I have the honor and privilege to be on the Book Launch Team for a new 28 day devotional that will be available on Amazon January 1, 2021.  Bright Hope was written by Erin Cushman, the founder and former Executive Director of Hope Mommies (hopemommies.org), a gospel-centric nonprofit ministry that serves the infant loss community. 

Although, it is written with those families in mind, it ministers to anyone suffering loss and grief.  I am a great-grandmother and by God’s grace, I have not experienced the loss of a child, but I have had more grieving times in my life than I like to think about.  During those times I would have loved a book like this. 

You can’t ask someone who is grieving to focus and absorb big chunks of words, no matter how encouraging they might be.  With that in mind Erin has written this book for mourners who can grasp a little at a time.  During my times of grief my attention span shortens and my focus blurs. During those times, if you handed me five pages of encouragement to read, I couldn’t. I wouldn’t. Even Scripture that I love, I have to mustard all the concentration I can to read and absorb it. This is the beauty of Bright Hope. It gives me small doses of hope and comfort for 28 days.  That is a goal I can accomplish. 

But that is not all I love about this book.  It is filled with Scripture and theology and put together with grace and love. 

Let me give you an example.

“Grief makes us desperate.  Desperate for answers, for time to reverse itself; desperate for one last moment with our beloved.

Impatient to escape from the constant pain; frantic for understanding; desperate for good.  Grief is all consuming, taking over the heart, mind, and body.  It feels inescapable, and depression deepens.

David, the psalmist that penned Psalm 143, understood that all-consuming desperation… David didn’t spend his time problem solving for himself, taking endless counsel with others, or ignoring the pain until it passed.  David was not waiting on the passing of time to mitigate the pain.

David’s first response was a heartfelt appeal to the God of steadfast love to act.”

Erin then shows us how to come before the Lord, to behold the Lord, to find Bright Hope and to walk in Bright Hope.

On December 1, Giving Tuesday, if you make a donation to Hope Mommies you will receive a copy of the Book.  Not only will you be contributing to a vital ministry, but you will be blest with a gift of the book.
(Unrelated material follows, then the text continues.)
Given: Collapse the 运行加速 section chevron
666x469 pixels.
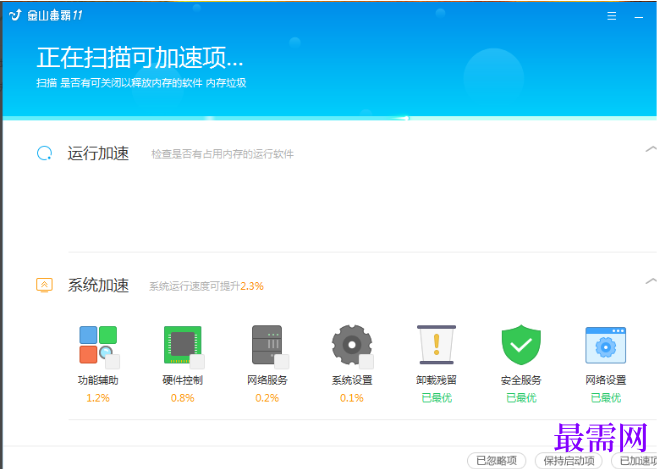Looking at the screenshot, I should click(x=651, y=149).
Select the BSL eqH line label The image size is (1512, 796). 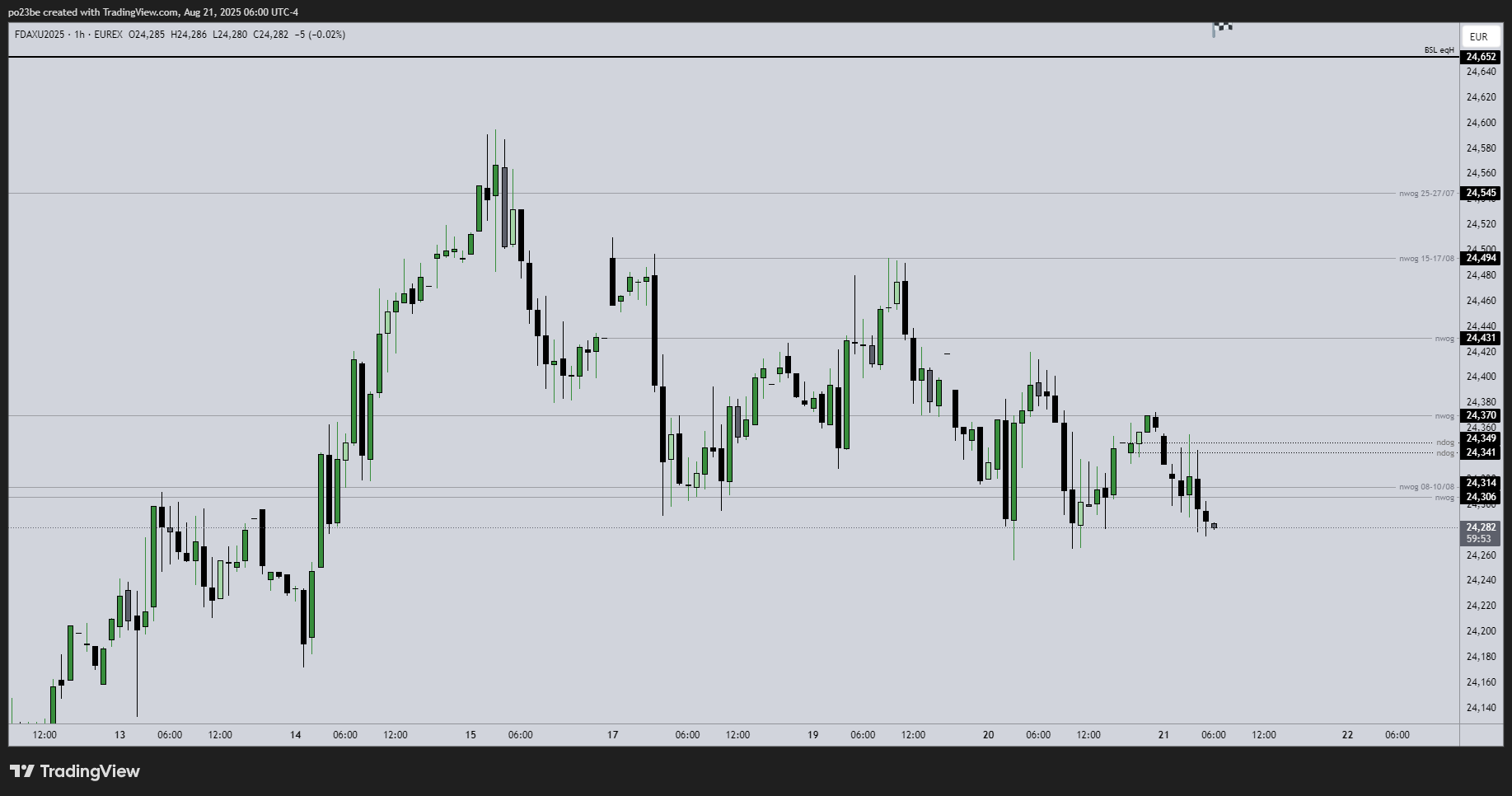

Then on January 1, Bright Hope will be available on Amazon.

If you know anyone who has lost a child or is grieving for any reason, Bright Hope would be the perfect gift for them. 
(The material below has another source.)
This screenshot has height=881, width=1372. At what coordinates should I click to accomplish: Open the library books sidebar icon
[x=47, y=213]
Thank you for taking the time to read this.

As Erin says, Jesus’ offer to come has no expiration date. Be blessed!

If You Have A Sister, Hug Her!

Photo by Rikonavt on Pexels.com

Today would have been my sister’s birthday. In 2011, she passed away from a brain tumor.
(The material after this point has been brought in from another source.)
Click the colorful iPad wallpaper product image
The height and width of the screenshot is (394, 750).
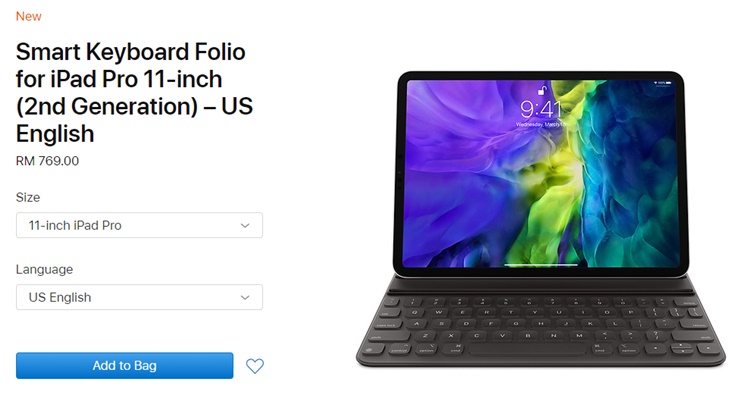(542, 174)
Life’s losses are hard and grief is something we all have to deal with sometime in life.

I haven’t written about her death before. Even after nine years I miss her terribly. No matter the circumstances, I knew my sister would always be there for me.

Having no husband or children, I was her care giver and it was an honor and privilege to serve her the last 3 years of her life. The support she received from my husband, children and grandchildren were precious to her and me. Thank you.

Because, I walked with her so closely during those three years, I had to deal with regrets, guilt, all the what ifs, as well as the grief from her death. So, the moments when those painful memories surface, and they still do occasionally, I roll them onto Jesus’ back, because he cares for me and shoulders my burdens, so that I can remember her sweet smile, her spirit of fun and her love for us, her family.

Here are a few things I have learned first-hand about grief.

Time does not heal. Death is a rift in how life was originally designed to be. However, it does allow for process. The grief process should take as long as it takes. You can’t rush someone through it. Time gives us space to envision our life without the lost one and helps us see the future with the void in it and prepares us for it.

And we should embrace that. I am reminded of Solomon’s’ wise words in Ecclesiastes. 3:1-8.

For everything there is a season, and a time for every matter under heaven:
a time to be born, and a time to die;
a time to plant, and a time to pluck up what is planted;
a time to kill, and a time to heal;
a time to break down, and a time to build up;
a time to weep, and a time to laugh;
a time to mourn, and a time to dance;
a time to cast away stones, and a time to gather stones together;
a time to embrace, and a time to refrain from embracing;
a time to seek, and a time to lose;
a time to keep, and a time to cast away;
a time to tear, and a time to sew;
a time to keep silence, and a time to speak;
a time to love, and a time to hate;
a time for war, and a time for peace.

A season is planned for every event in life. It was her time to die, and it was my time to weep and mourn. Later, I found a time to laugh, but my dancing is still coming along, because, although we mourn and move on, there is a loss and void left where they used to be. I don’t think that ever goes away. I don’t think God meant it to. Death is an ugly reminder to us of sin and its consequences.

There are now long periods of my life when I don’t think about my sister, but when something sparks a memory I am more apt to remember the good times and not the sorrow. She would be pleased.